[Aim of the task]:
Exact copy, no pictures: reproduce the lines from the one that holds "Task: Open the 聊天 chat panel" through the end of the entries.

[Exercise inputs]:
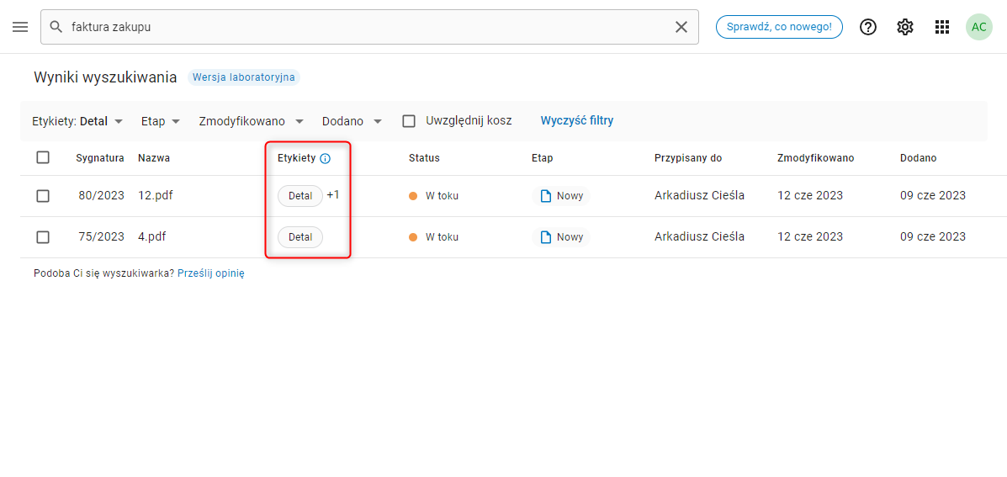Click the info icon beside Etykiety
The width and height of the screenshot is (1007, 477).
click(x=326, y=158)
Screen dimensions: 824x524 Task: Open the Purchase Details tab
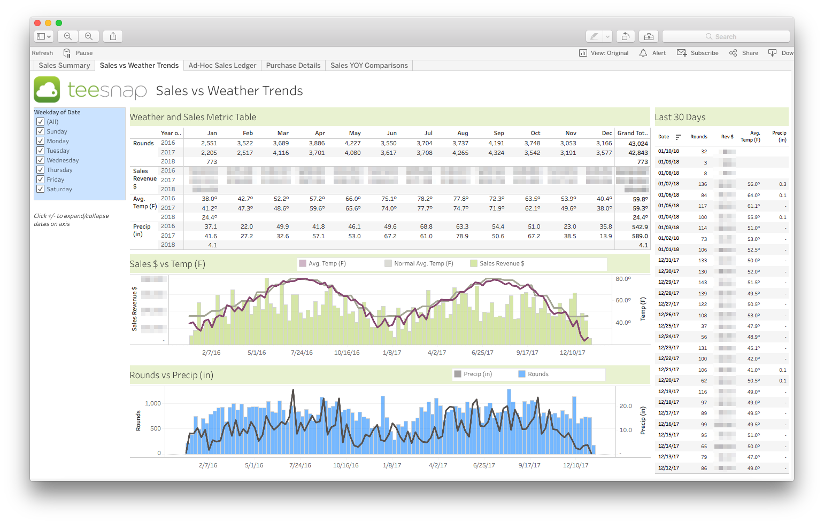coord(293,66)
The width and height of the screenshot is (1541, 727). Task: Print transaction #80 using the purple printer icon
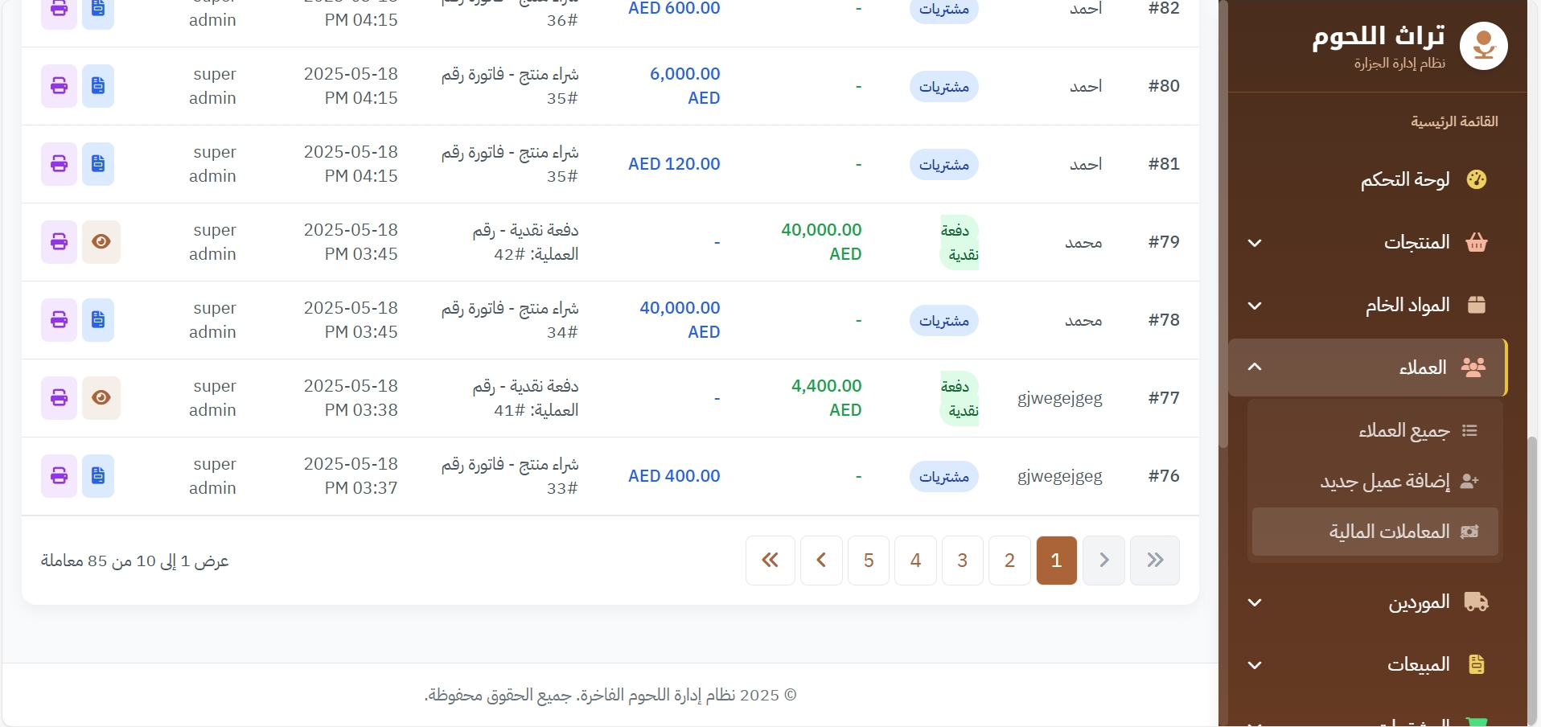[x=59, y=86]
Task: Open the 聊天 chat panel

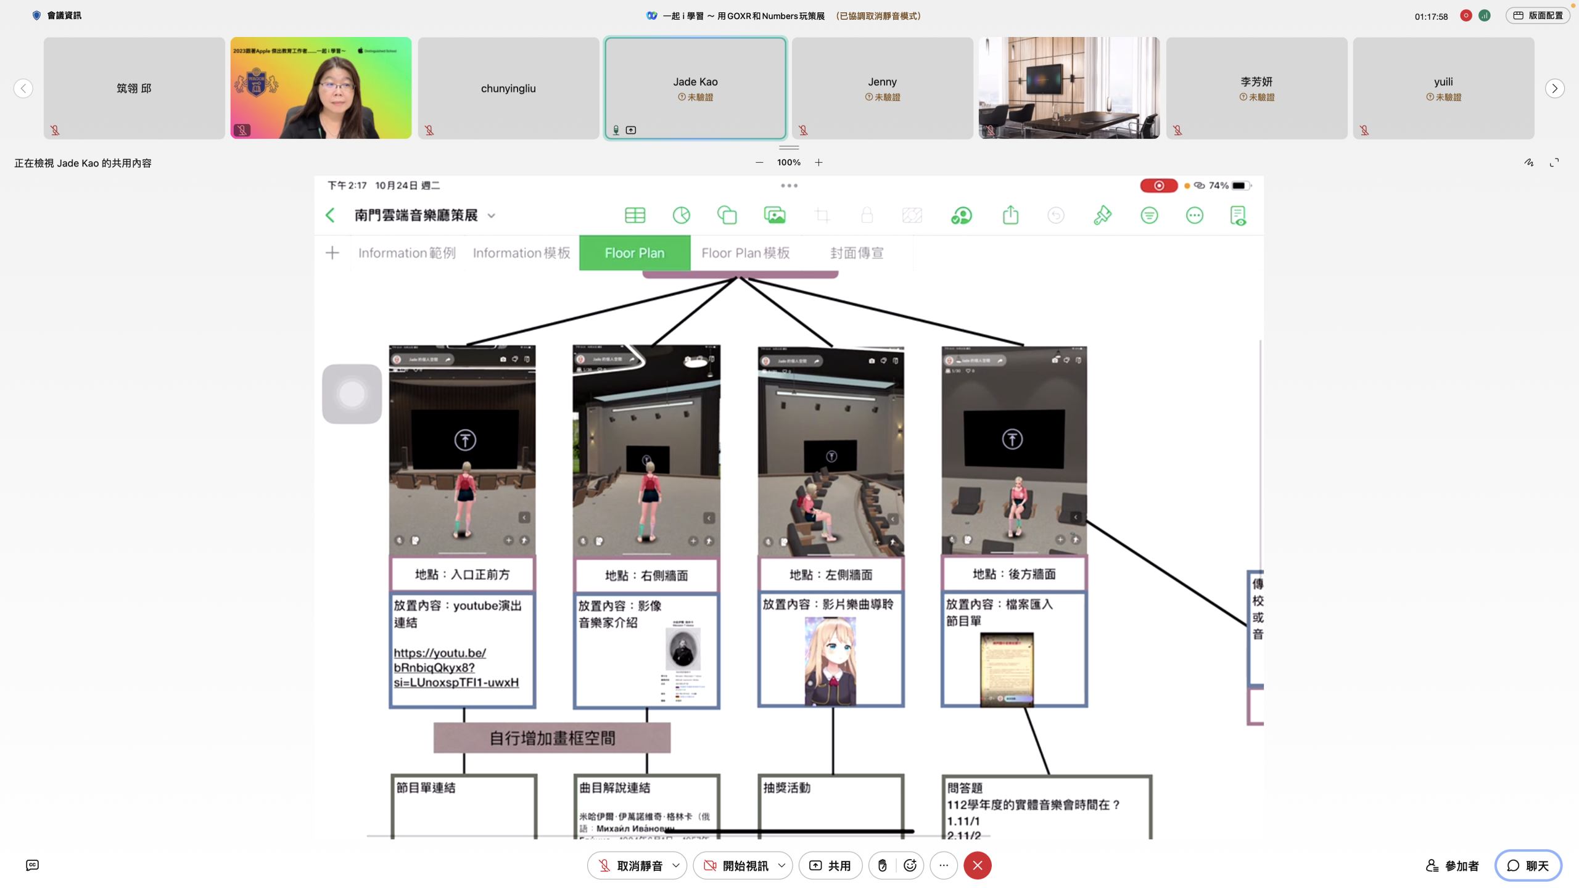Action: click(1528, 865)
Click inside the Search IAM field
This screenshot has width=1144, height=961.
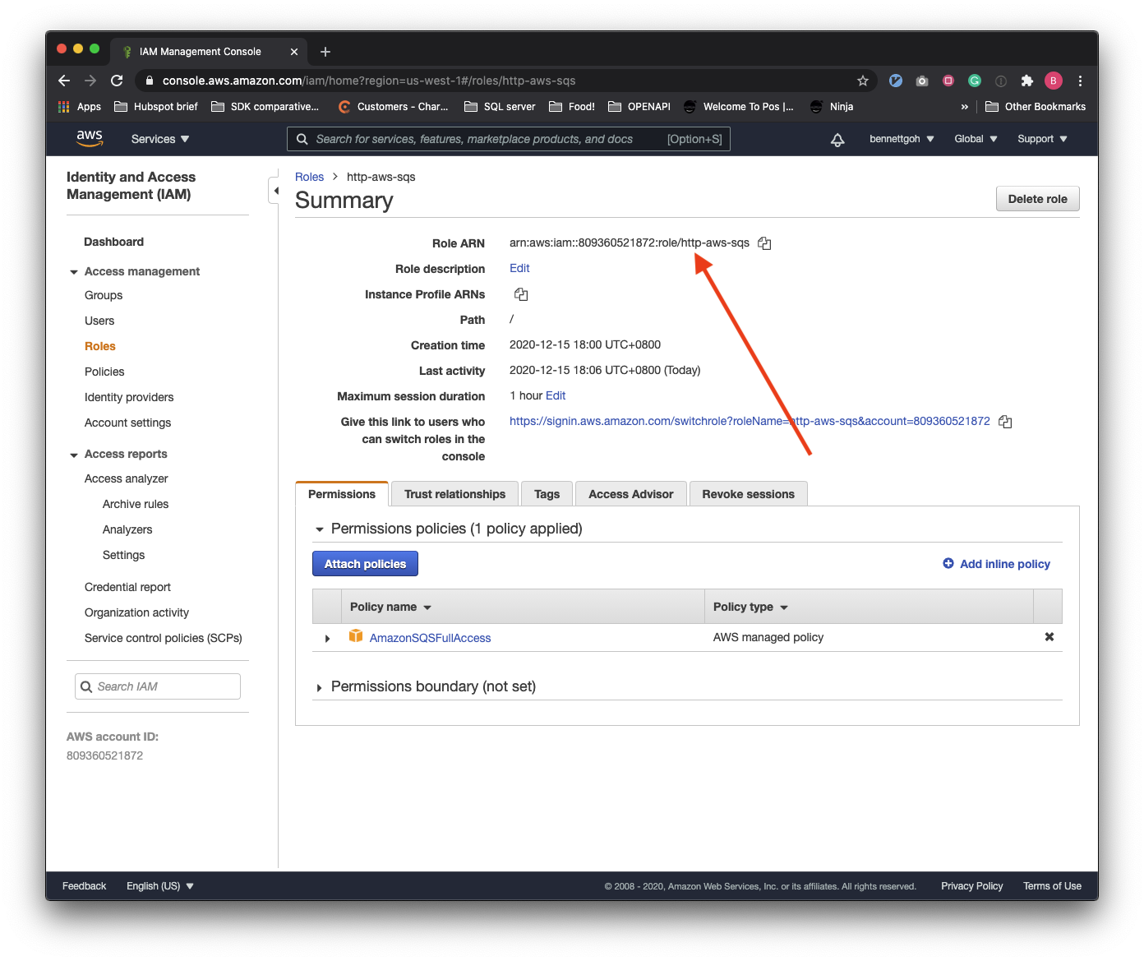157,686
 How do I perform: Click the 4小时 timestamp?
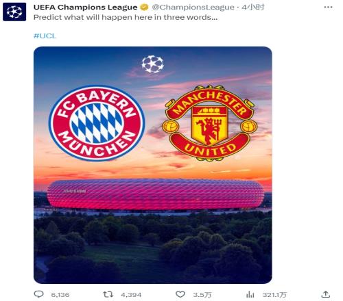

[Solved exercise]:
Task: Open the 聊天 chat panel

Action: click(1528, 865)
Click inside the Search IAM field
This screenshot has width=1144, height=961.
157,686
 How do I perform: Click the 4小时 timestamp?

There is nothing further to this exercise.